Does any one know if there is anything to the rumour that

"Freeview has developed a standard called Freeview Playback which will include the meta data and that Humax will be supporting the Freeview Playback standard in a future release"

Does this mean that the Humax 9200t (and possible the TVonics TVR-150) could finally be able to do season passes - and so with twin tuners finally we will have a "real" replacement for TIVO?

Does anyone have any thoughts in comparing the TVR-150 with the 9200T - I want to get my parents one or the other - and they will live without season passes for the time being.....

Thanks


----------



## terryeden (Nov 2, 2002)

Loads of stuff on FreeView playback at
http://www.pvruk.co.uk/freeview_playback.cfm

I'm not sure if the Humax could be upgraded.
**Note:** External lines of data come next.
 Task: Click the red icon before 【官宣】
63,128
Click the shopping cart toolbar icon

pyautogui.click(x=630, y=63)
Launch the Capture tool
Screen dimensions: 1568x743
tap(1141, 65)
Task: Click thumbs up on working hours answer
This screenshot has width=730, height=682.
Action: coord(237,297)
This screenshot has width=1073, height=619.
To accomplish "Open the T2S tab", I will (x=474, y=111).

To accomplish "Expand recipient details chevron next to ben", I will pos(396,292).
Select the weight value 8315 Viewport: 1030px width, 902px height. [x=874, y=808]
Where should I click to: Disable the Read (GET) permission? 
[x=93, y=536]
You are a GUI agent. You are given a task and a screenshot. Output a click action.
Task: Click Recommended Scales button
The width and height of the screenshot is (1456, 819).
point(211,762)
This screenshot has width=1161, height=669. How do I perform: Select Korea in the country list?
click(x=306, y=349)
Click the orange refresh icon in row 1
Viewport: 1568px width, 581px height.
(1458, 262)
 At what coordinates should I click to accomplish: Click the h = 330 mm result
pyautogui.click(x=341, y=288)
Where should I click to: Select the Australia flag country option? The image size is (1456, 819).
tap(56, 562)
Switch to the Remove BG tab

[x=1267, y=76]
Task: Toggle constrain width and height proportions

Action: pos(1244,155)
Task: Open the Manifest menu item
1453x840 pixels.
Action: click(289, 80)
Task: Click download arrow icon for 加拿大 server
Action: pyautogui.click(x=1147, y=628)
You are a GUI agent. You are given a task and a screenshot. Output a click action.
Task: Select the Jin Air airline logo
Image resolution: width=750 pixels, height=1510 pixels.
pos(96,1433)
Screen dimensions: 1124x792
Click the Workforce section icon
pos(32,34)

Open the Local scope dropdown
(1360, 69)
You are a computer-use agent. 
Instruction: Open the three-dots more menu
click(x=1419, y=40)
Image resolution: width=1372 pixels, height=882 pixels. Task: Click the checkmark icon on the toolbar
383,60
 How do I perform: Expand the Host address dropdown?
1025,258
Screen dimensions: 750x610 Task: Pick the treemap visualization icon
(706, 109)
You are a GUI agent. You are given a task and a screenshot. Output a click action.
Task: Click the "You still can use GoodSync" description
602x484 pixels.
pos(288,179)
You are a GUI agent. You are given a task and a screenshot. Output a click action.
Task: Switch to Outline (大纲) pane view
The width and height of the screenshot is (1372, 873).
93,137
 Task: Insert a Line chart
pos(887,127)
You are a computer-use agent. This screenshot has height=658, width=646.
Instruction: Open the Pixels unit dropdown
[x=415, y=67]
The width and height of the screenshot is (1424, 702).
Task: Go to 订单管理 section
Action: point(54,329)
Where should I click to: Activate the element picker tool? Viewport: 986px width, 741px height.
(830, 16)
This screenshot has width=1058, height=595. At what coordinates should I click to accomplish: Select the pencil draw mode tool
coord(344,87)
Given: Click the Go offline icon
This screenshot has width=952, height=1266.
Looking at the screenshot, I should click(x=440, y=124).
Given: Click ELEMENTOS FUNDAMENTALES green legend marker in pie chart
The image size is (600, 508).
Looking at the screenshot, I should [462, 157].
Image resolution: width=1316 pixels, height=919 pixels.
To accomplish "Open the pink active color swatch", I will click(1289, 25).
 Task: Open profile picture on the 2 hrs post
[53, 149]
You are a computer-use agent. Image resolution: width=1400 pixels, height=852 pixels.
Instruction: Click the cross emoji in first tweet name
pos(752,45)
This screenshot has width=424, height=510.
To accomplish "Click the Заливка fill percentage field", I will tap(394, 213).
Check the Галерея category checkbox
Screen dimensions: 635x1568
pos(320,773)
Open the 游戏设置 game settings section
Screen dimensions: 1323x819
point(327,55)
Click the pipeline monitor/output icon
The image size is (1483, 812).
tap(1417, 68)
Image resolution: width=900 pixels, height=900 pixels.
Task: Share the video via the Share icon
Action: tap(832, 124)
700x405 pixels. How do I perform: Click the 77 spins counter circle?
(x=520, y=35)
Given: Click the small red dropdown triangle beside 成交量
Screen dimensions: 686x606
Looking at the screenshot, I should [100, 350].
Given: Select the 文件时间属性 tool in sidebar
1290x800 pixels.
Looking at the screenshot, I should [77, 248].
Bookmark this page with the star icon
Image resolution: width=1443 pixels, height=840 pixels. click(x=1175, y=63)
I'd have thought the Toppy would.

The quality of the meta-data is the key. If it's as good as Tribune usually provide, it would be a nail in the coffin for future TiVos here.

But then, it has always struck me that listings magazines (and meta data) should be given away free. They're basically adverts for a service.

T


----------



## B33K34 (Feb 9, 2003)

Season pass capability is certainly out there - the Nebula DigiTV software now uses it.


----------



## iankb (Oct 9, 2000)

terryeden said:


> ... listings magazines (and meta data) should be given away free.


They can't give away what they don't have. And what they don't have for the metadata is universal coding systems for titles, series, episodes, genres, etc, and the willingness to apply them.


----------